━━━ RECORDS TO PROCESS
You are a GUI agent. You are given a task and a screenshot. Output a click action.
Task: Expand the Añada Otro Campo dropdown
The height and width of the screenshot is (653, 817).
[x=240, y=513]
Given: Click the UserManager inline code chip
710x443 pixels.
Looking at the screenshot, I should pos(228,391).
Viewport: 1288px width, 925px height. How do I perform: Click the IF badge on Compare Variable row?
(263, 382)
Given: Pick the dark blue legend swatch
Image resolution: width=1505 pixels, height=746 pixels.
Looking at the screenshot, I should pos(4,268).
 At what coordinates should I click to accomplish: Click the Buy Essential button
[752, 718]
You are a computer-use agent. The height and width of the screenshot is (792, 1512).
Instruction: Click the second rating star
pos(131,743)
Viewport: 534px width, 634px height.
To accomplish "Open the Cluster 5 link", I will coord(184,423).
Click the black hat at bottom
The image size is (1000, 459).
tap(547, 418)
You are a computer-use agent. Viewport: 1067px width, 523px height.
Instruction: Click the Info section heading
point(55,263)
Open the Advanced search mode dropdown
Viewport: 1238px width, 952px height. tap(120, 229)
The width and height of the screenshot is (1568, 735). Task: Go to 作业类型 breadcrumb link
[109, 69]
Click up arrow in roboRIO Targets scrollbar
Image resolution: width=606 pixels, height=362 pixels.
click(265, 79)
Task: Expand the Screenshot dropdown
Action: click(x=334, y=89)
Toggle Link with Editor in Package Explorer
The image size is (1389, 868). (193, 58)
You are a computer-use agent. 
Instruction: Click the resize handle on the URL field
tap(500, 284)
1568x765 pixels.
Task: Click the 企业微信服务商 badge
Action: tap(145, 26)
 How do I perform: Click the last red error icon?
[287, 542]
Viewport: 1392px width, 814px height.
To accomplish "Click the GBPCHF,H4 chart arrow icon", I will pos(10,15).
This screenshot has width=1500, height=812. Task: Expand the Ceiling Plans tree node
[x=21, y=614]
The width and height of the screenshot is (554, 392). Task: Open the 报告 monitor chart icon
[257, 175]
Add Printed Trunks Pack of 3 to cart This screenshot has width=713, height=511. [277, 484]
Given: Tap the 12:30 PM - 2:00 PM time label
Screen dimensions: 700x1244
━━━━━━
**WORK TO BE COMPLETED:** Please rewrite all the records above, putting "desktop agent" wherever "computer-use agent" appears and leaving everything else unchanged.

**ANSWER TO THIS EXERCISE:**
You are a GUI agent. You are given a task and a screenshot. Output a click action.
Task: Expand the Añada Otro Campo dropdown
The height and width of the screenshot is (653, 817).
[x=240, y=513]
Given: Click the UserManager inline code chip
710x443 pixels.
Looking at the screenshot, I should pos(228,391).
Viewport: 1288px width, 925px height. How do I perform: Click the IF badge on Compare Variable row?
(263, 382)
Given: Pick the dark blue legend swatch
Image resolution: width=1505 pixels, height=746 pixels.
Looking at the screenshot, I should pos(4,268).
 At what coordinates should I click to accomplish: Click the Buy Essential button
[752, 718]
You are a desktop agent. The height and width of the screenshot is (792, 1512).
Instruction: Click the second rating star
pos(131,743)
Viewport: 534px width, 634px height.
To accomplish "Open the Cluster 5 link", I will coord(184,423).
Click the black hat at bottom
The image size is (1000, 459).
tap(547, 418)
You are a desktop agent. Viewport: 1067px width, 523px height.
Instruction: Click the Info section heading
point(55,263)
Open the Advanced search mode dropdown
Viewport: 1238px width, 952px height. tap(120, 229)
The width and height of the screenshot is (1568, 735). Task: Go to 作业类型 breadcrumb link
[109, 69]
Click up arrow in roboRIO Targets scrollbar
Image resolution: width=606 pixels, height=362 pixels.
click(265, 79)
Task: Expand the Screenshot dropdown
Action: click(x=334, y=89)
Toggle Link with Editor in Package Explorer
The image size is (1389, 868). (193, 58)
You are a desktop agent. 
Instruction: Click the resize handle on the URL field
tap(500, 284)
1568x765 pixels.
Task: Click the 企业微信服务商 badge
Action: tap(145, 26)
 How do I perform: Click the last red error icon?
[287, 542]
Viewport: 1392px width, 814px height.
To accomplish "Click the GBPCHF,H4 chart arrow icon", I will pos(10,15).
This screenshot has width=1500, height=812. Task: Expand the Ceiling Plans tree node
[x=21, y=614]
The width and height of the screenshot is (554, 392). Task: Open the 报告 monitor chart icon
[257, 175]
Add Printed Trunks Pack of 3 to cart This screenshot has width=713, height=511. [277, 484]
Given: Tap the 12:30 PM - 2:00 PM time label
Screen dimensions: 700x1244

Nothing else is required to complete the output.